_Texto fornecido_
___
São as mulheres que estão mais isoladas. Há ainda uma existência familiar cada vez mais privatizada (mesmo quando trabalham fora de casa)

Os feminismos só serão claros quando englobarem as várias lutas, para que todas as mulheres sejam livres e combatam as raízes patriarcais e o pensamento estruturalmente machista e que sempre alienou o empoderamento das mulheres num contexto social, cultural e político. As contas são simples, na verdade, mas, quando estamos a ser trituradas para caber num sistema, nem damos conta. Já só sorrimos e acenamos. 

Há uma ligação fundamental entre a luta das mulheres e o que é tradicionalmente concebido como luta de classes. Nem todas as lutas das mulheres têm um impulso inerentemente anticapitalista, mas todas aquelas que constroem a coletividade e a confiança coletiva entre as mulheres revelam uma importância vital para a construção da consciência de classe. Mesmo que nem todas as lutas de classes tenham uma premissa inerentemente anti-sexista, as que procuram construir a autonomia social e cultural da classe trabalhadora estão necessariamente ligadas à luta pela libertação feminina.
___
_Problema proposto A_
Segundo o texto fornecido, entre que duas lutas existe uma ligação fundamental?

_Material fornecido_
___
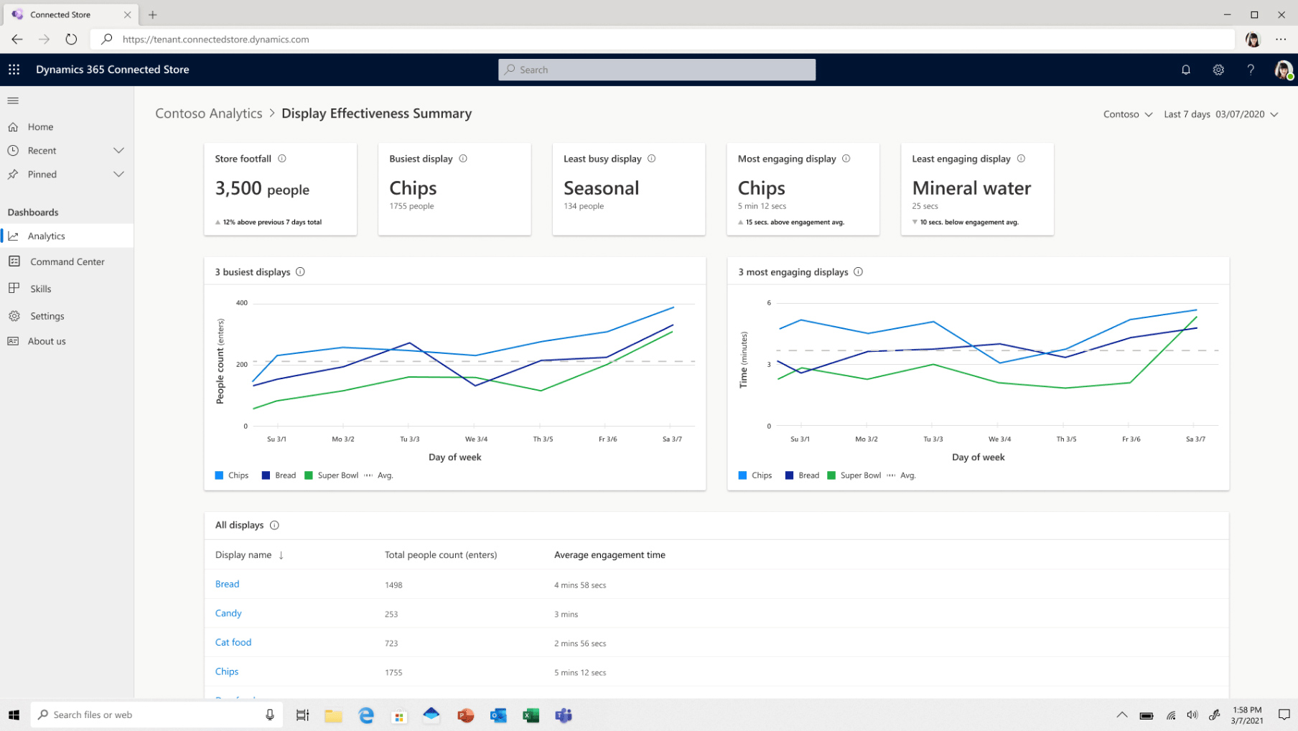Expand the Pinned section in the sidebar

point(118,174)
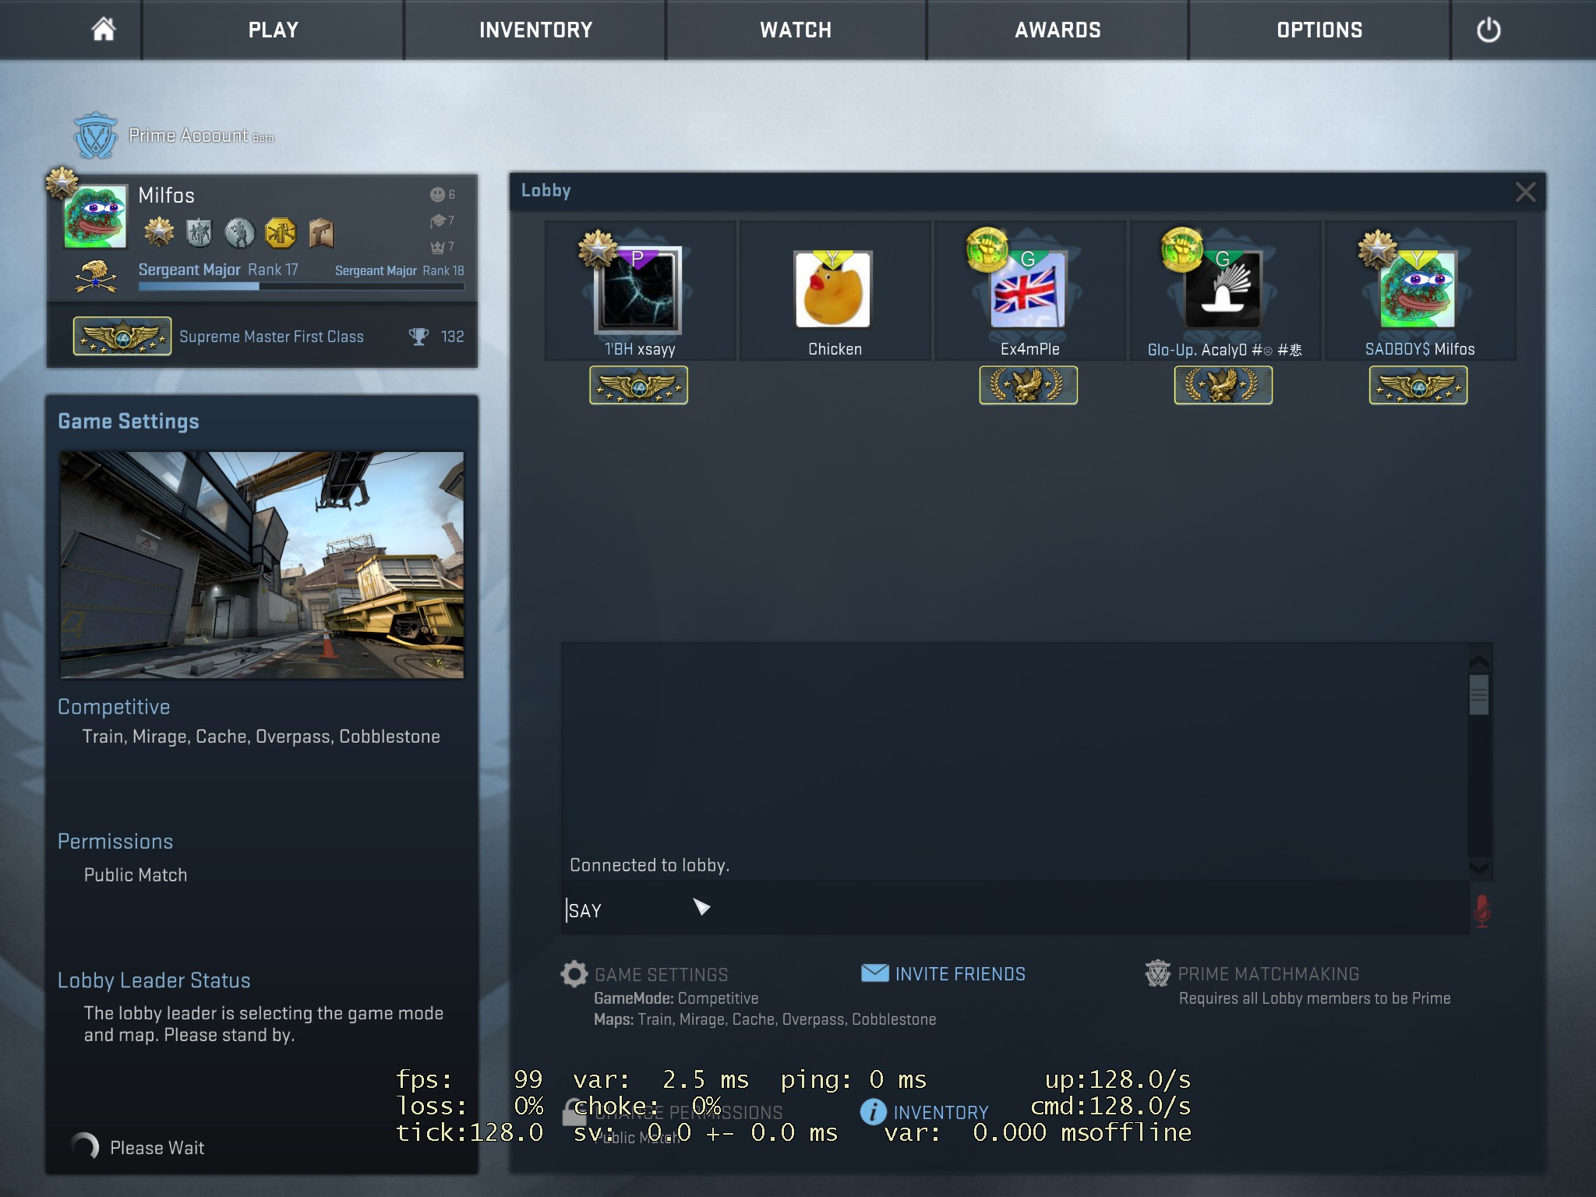Open the PLAY menu
Screen dimensions: 1596x1197
[273, 30]
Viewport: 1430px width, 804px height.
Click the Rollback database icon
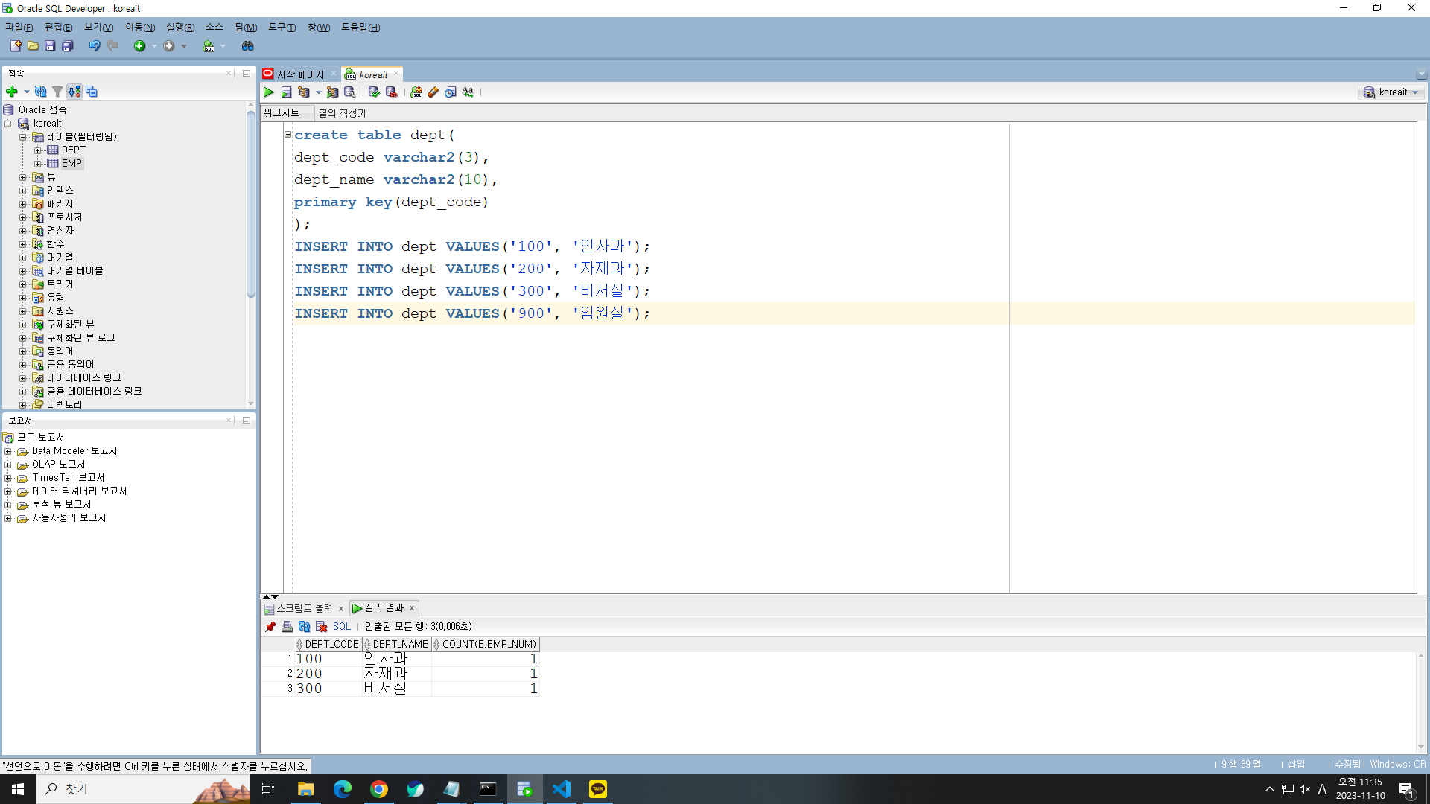[x=391, y=92]
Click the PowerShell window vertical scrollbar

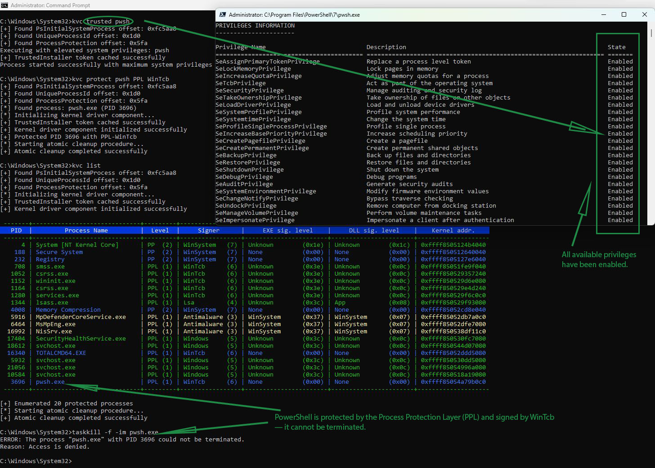[x=651, y=34]
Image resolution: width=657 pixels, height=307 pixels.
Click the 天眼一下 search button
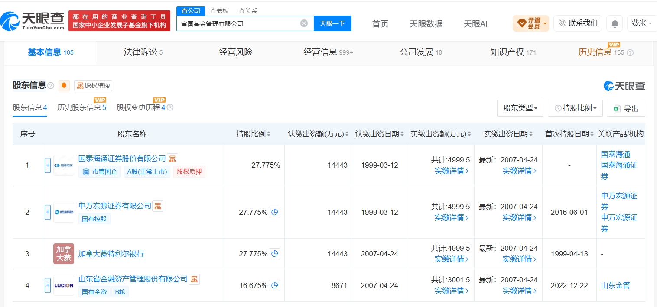pos(332,23)
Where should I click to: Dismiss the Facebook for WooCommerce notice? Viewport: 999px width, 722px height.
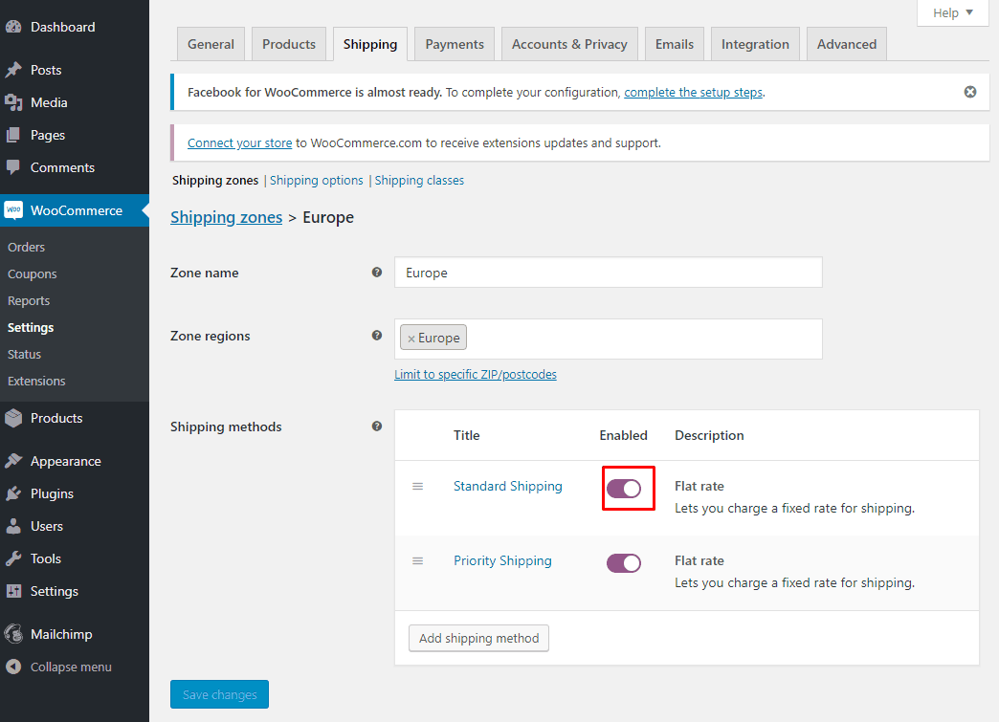pos(970,92)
___
_Problema proposto B_
Apresente em tabela Markdown, com as colunas «Número» e «Linha», as linhas de dados desde a que contém "Click the PowerShell" até à última, inclusive, sem as linhas em branco. Omita as imagens na resposta.

_Resposta A_
Entre a luta das mulheres e o que é tradicionalmente concebido como luta de classes.

_Resposta B_
| Número | Linha |
|---|---|
| 1 | Click the PowerShell window vertical scrollbar |
| 2 | [x=651, y=34] |
| 3 | Image resolution: width=657 pixels, height=307 pixels. |
| 4 | Click the 天眼一下 search button |
| 5 | pos(332,23) |
| 6 | Where should I click to: Dismiss the Facebook for WooCommerce notice? Viewport: 999px width, 722px height. |
| 7 | pos(970,92) |